Qué hacer: Reproduce sin cambios el fragmento del texto sobre el éxito y el fracaso que se abre con las palabras que contienen "Winston Churchill" y se cierra con "de ser recordados.".

Página:
18-01-2017
El éxito no es el final, el fracaso no es fatal. Es el coraje para continuar lo que cuenta.
Winston Churchill
Tenemos una muy poco productiva costumbre: sólo recordamos los pináculos de nuestra historia, sólo le prestamos la suficiente atención como para que sumen a nuestro capital de vida a esos momentos “pico”.
Es más, nos la pasamos persiguiéndolos, sin prestar atención al recorrido, enfocados en el objetivo. Ése, el que está allá, al final del camino. Con toda la energía del mundo apostada a “ese” momento. Con toda la alegría acumulándose para estallar cuando “ese” momento llegue.
Por eso le regalamos flores a nuestra mujer sólo el día de nuestro aniversario y festejamos el haber nacido sólo una vez al año. Por eso Semana Santa o el 31 a la noche. Porque sólo recordamos esas fechas. Pareciera que sólo esos días –que casi pueden contarse con los dedos de una mano– fueran los importantes, los dignos de ser recordados.
Si vamos a vivir así, a nadie sorprenda que sonriamos poco, porque la verdad es que es muy poco el capital de vida; no alcanza ni ahí para compensar el pesado trámite de vivir la diaria...
...
Me gusta pescar. Mucho. Y desde el día en que me enteré que existían las “carpas”, una especie importada de la China que hoy puebla nuestras aguas, perseguí el objetivo de atrapar una bien, bien grandota. Camino que “culminó” un martes 6 de mayo, a las diez de la noche y en absoluta soledad, con un frío que partía la jeta y después de todo un día en el que “no había pasado nada”, cuando la enganché –en un momento bien “Hollywood” de esos que a veces nos toca vivir– con el último pedacito de masa que me quedaba como carnada.
Luché media hora con esa bestia... la adrenalina me salía por los poros, el corazón me palpitaba como si fuera a estallar y las manos, a pesar del frío, me sudaban como si estuviera teniendo que pasar una prueba de polígrafo y de eso dependiera mi libertad.

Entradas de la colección
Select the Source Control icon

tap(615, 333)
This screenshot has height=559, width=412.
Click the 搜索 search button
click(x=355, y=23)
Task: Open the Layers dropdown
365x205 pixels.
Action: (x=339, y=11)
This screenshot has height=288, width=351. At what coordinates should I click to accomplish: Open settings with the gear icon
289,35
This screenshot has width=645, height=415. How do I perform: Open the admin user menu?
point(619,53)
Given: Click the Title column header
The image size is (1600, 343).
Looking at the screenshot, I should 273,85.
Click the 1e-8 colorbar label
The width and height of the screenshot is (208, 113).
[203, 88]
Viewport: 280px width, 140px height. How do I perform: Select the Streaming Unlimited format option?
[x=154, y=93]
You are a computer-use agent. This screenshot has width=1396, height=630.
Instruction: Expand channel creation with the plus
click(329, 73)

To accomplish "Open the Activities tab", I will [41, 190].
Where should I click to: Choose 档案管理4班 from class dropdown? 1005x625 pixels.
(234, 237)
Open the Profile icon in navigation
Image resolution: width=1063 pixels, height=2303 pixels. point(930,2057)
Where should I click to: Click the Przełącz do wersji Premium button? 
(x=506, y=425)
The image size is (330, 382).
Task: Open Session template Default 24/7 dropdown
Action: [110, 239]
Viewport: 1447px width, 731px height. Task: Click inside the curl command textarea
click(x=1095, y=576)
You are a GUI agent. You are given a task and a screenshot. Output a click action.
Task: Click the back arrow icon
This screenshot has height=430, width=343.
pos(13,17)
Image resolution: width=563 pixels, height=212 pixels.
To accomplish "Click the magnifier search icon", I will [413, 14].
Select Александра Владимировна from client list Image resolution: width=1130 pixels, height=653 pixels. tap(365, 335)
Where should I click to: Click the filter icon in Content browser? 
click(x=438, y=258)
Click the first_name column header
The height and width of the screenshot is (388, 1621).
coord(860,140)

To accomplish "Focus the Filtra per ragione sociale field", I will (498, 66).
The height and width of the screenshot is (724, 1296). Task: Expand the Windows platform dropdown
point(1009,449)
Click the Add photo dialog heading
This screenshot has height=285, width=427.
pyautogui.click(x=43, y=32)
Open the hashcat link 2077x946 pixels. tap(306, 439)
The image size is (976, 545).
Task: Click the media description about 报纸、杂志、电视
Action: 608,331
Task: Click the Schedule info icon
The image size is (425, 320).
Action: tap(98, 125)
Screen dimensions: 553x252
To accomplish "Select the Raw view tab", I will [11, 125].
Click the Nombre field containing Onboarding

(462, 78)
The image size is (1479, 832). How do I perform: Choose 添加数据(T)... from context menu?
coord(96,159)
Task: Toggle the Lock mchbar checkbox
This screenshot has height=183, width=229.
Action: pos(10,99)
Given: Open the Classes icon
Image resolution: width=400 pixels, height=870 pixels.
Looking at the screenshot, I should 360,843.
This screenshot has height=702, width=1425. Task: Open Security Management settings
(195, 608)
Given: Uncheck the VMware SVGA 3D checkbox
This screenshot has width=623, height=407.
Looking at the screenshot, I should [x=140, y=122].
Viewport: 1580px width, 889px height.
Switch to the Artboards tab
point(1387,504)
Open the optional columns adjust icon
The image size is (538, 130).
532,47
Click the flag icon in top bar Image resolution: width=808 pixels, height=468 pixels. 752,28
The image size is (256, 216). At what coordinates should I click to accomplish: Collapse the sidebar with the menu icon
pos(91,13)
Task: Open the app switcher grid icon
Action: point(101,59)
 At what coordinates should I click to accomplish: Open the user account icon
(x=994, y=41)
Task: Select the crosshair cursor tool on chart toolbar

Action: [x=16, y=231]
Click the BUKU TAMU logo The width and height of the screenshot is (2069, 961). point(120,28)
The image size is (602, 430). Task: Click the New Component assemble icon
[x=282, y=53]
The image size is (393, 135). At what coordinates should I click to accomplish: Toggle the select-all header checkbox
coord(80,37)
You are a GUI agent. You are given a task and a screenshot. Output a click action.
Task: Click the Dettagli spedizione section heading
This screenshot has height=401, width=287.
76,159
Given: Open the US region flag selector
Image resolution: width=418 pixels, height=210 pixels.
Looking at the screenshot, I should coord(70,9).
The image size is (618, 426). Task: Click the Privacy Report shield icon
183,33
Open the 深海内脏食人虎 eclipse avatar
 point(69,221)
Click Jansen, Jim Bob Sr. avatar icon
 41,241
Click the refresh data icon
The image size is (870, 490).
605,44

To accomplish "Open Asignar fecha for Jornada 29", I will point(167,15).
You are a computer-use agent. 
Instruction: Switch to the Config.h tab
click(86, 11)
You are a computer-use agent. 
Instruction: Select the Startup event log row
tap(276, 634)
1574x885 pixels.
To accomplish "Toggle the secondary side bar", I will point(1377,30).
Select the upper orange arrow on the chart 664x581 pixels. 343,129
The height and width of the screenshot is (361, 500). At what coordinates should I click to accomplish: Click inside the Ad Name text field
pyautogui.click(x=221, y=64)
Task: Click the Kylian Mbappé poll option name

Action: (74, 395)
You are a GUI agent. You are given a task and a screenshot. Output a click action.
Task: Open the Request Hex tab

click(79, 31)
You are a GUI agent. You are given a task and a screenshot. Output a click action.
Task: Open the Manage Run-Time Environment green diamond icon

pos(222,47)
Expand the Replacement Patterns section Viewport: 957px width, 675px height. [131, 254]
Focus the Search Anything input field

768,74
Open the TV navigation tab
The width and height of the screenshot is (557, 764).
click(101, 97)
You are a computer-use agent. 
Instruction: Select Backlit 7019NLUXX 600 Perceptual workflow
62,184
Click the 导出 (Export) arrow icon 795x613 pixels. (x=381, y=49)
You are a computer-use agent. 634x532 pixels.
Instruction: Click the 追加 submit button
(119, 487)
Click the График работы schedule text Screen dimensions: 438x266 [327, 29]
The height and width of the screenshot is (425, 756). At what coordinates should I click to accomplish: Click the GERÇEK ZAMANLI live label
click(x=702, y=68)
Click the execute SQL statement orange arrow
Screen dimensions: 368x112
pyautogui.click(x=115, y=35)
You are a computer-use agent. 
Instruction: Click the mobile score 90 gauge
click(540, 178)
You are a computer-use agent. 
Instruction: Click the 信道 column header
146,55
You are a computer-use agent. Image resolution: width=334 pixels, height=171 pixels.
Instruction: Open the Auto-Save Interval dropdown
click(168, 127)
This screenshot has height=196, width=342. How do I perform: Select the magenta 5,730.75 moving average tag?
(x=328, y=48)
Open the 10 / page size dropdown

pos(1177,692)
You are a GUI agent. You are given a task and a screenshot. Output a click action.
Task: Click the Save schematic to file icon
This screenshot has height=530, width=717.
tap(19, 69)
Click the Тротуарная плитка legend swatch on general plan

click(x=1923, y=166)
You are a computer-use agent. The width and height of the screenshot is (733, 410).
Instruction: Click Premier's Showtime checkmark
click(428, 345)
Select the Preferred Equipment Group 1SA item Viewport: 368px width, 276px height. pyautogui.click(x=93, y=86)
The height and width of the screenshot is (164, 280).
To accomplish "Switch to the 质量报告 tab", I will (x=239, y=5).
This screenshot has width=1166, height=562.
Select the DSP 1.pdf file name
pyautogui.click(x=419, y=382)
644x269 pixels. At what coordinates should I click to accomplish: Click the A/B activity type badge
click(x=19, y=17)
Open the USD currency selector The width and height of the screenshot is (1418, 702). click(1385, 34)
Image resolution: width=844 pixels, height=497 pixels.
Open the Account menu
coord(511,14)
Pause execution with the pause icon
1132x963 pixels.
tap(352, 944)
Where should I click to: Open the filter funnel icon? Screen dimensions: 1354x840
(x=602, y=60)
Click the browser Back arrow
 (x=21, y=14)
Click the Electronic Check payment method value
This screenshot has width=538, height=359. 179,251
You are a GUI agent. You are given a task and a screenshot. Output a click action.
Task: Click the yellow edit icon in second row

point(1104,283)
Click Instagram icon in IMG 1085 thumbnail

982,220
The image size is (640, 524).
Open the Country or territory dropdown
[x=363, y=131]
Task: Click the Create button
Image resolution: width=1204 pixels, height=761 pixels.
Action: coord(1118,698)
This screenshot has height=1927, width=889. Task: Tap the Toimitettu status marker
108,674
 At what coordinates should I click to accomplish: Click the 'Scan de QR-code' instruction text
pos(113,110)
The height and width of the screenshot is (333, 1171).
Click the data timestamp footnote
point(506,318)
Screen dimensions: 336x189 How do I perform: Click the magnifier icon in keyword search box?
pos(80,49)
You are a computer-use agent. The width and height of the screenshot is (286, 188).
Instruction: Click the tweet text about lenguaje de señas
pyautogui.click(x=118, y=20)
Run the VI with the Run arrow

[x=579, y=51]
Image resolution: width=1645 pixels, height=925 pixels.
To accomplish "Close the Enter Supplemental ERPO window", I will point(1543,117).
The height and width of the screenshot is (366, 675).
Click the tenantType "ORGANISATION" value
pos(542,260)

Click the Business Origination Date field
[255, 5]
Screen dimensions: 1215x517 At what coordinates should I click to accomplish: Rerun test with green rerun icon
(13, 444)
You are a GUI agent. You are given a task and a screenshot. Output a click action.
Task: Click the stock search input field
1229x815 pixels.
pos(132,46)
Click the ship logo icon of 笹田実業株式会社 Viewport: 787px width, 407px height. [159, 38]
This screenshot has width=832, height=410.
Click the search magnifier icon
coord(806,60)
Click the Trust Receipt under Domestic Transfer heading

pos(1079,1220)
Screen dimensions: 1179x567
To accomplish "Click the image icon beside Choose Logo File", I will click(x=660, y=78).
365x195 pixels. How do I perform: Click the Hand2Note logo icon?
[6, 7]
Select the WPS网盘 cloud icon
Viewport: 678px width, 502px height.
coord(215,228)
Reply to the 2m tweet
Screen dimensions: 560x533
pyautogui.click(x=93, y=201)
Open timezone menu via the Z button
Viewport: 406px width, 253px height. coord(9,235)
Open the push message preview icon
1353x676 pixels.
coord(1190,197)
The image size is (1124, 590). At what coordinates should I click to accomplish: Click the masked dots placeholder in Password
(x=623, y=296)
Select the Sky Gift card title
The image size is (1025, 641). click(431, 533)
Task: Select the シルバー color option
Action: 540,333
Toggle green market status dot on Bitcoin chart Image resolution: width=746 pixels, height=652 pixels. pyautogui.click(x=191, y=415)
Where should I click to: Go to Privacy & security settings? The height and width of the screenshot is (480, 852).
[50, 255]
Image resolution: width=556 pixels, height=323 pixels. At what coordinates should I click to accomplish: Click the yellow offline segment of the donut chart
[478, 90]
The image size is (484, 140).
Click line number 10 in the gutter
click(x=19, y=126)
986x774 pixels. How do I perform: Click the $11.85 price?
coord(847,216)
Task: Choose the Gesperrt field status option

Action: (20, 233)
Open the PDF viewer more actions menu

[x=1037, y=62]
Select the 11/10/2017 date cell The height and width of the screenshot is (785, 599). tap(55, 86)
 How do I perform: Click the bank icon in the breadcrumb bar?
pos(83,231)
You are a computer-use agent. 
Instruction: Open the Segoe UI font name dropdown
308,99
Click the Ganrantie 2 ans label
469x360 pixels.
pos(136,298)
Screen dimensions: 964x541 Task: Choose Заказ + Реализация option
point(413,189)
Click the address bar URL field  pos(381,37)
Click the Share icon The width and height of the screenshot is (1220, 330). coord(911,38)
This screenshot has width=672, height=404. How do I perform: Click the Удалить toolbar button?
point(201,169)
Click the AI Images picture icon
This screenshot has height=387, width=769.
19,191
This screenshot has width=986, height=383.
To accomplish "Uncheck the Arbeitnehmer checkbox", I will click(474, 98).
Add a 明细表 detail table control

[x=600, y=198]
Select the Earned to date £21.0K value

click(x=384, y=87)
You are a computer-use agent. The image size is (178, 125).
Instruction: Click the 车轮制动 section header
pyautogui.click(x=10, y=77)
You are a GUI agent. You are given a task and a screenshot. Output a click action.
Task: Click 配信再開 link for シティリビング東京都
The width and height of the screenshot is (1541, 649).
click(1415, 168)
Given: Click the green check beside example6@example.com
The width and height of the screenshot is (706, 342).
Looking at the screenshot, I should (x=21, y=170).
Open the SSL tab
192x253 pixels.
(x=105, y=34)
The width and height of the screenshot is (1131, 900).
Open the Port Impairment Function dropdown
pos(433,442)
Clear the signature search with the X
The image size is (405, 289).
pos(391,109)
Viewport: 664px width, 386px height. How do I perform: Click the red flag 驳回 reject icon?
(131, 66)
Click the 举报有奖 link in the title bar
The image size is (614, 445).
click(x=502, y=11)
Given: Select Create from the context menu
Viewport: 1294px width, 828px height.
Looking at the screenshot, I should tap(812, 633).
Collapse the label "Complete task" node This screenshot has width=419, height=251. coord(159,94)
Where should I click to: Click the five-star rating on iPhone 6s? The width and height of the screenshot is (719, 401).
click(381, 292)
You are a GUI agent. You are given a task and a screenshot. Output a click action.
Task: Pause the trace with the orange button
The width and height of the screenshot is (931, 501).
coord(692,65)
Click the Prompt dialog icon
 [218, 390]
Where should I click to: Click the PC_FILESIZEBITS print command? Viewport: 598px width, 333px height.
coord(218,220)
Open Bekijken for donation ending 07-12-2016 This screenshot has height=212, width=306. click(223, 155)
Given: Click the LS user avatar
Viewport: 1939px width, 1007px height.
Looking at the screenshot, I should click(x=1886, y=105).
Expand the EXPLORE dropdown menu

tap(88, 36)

Solución propuesta:
Winston Churchill
Tenemos una muy poco productiva costumbre: sólo recordamos los pináculos de nuestra historia, sólo le prestamos la suficiente atención como para que sumen a nuestro capital de vida a esos momentos “pico”.
Es más, nos la pasamos persiguiéndolos, sin prestar atención al recorrido, enfocados en el objetivo. Ése, el que está allá, al final del camino. Con toda la energía del mundo apostada a “ese” momento. Con toda la alegría acumulándose para estallar cuando “ese” momento llegue.
Por eso le regalamos flores a nuestra mujer sólo el día de nuestro aniversario y festejamos el haber nacido sólo una vez al año. Por eso Semana Santa o el 31 a la noche. Porque sólo recordamos esas fechas. Pareciera que sólo esos días –que casi pueden contarse con los dedos de una mano– fueran los importantes, los dignos de ser recordados.